- [Problem to work on]: Continue the passage on the IRS whistleblower program, picking up right after its last sentence.

- [Given passage]:
Tax-geared rewards were brought in of between 15% and 30% of the tax evaded to act as a massive incentive to whistleblowing about major tax frauds that might otherwise go undetected.
Under the IRS Whistleblower Program, in order to automatically qualify for such a share of tax the information enables to be recovered:
- the total debt to the IRS must exceed $2m, including interest and penalties;
- any defaults reported for individuals must exceed $200,000 in at least one of the years in question.
Because of the way it is structured, the scheme has been highly successful in encouraging the reporting of fraud by high-net-worth individuals and large corporates and of large scale tax avoidance schemes.
Perhaps the most high-profile US success, was Bradley Birkenfeld a private banker who blew the whistle in spectacular fashion on Swiss banking giant UBS. Birkenfeld’s information directly yielded the IRS hundreds of millions in back taxes as well as a $780m payment from UBS in 2009 to avoid criminal prosecution. It hugely contributed to the US breaking down Swiss banking secrecy generally and more than 14,000 wealthy Americans paying more than $5bn in further back taxes through a special amnesty.
US DRAWBACKS
There are potential drawbacks. The US experience demonstrates that offering large incentives to whistleblowers comes with its own issues.
Tax investigations are normally slow, laborious and time intensive. The greater the number of leads the tax authorities get the more human resource they need to process them – both to conduct the investigations and adjudicate on whistleblower claims. The US now finds itself with a c. 24,000 case backlog processing whistleblower cases. Each case currently takes an average of c. 11 years to process.
Although the IRS Whistleblower Office has overseen the collection of over $6bn and the distribution of over $1bn in payments since 2007 it is still staffed with barely more than 40 people. As with the IRS in general, they are heavily understaffed – notwithstanding their role in collecting huge amounts of money.

Data items:
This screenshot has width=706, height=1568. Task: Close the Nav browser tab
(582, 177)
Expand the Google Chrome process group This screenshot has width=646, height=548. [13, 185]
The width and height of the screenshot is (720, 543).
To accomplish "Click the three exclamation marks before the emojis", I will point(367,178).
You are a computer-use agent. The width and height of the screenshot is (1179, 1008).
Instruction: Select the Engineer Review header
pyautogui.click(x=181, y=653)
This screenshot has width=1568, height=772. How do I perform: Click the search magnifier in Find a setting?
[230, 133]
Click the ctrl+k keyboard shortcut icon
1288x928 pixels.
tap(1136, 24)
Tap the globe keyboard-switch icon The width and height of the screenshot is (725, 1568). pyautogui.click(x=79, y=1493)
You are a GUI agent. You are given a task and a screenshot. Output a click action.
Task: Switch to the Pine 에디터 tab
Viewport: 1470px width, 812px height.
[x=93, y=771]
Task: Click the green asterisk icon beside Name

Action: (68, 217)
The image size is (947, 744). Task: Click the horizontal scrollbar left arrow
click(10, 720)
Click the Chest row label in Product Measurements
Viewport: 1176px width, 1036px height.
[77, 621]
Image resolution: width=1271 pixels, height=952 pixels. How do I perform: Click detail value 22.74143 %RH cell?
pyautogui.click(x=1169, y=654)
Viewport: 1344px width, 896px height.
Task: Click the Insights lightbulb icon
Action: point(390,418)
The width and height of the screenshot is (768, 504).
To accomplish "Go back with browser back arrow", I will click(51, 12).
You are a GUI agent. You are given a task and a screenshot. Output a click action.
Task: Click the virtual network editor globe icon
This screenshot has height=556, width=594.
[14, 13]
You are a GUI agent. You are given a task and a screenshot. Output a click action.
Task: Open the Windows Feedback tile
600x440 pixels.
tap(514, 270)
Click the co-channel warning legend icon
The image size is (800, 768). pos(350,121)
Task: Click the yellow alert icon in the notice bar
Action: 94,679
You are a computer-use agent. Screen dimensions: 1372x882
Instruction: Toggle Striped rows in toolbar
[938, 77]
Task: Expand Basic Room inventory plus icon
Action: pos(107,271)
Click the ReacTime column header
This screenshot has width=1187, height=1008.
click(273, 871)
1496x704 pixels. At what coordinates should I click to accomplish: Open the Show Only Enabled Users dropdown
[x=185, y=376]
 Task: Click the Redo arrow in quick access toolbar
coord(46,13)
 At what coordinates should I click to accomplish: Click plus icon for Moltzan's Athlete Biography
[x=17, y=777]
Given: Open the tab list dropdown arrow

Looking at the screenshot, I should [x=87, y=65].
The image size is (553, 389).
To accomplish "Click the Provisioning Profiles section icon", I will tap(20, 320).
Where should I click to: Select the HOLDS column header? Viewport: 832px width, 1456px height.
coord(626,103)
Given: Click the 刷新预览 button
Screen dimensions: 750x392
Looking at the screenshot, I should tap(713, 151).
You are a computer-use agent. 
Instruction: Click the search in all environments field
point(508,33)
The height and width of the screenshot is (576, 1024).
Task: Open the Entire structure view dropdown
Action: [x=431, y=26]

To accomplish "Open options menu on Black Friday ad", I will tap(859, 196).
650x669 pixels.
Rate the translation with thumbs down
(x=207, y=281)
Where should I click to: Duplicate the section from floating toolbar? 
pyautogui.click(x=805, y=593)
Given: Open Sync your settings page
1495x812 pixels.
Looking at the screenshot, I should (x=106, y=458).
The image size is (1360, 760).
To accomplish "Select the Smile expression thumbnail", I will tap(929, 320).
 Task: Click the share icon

- [Written reply]:
Even the Birkenfeld success was not without controversy in that – notwithstanding his huge cash reward – Birkenfeld served two and a half years in a US prison for his efforts after being successfully prosecuted for fraud by federal authorities for withholding full information from his disclosures – including details about a key client. Inevitably, questions were raised about how someone could seemingly simultaneously gain vast wealth and go to prison.
SHOULD THE UK FOLLOW SUIT?
If one accepts the legitimacy of whistleblowing as a fundamental principle, surely the obvious conclusion is that HMRC should follow the IRS example but should learn from it too. If HMRC is going to encourage whistleblowing and is prepared to pay cash incentives, it should surely do so as effectively as possible.
As matters stand in the UK, HMRC is highly effective – indeed more effective than ever – at encouraging “low level” whistleblowing of more minor matters. HMRC’s press and social media output is highly persuasive in encouraging people to inform upon of suspected transgressions and promoting whistleblowing as socially responsible. However, by their very nature more substantial matters tend to require whistleblowers with more intimate knowledge of often more sophisticated arrangements – they tend not to be things reportable by jealous neighbours or disgruntled lower-level employees. In practice, those sorts of people will generally need more to motivate them to break bonds of trust and potentially jeopardise careers than petty jealousy or irritation or high-minded notions of the public interest.
There should, of course, continue to be suitable safeguards – particularly, with regard to the thorny issue of legal professional privilege.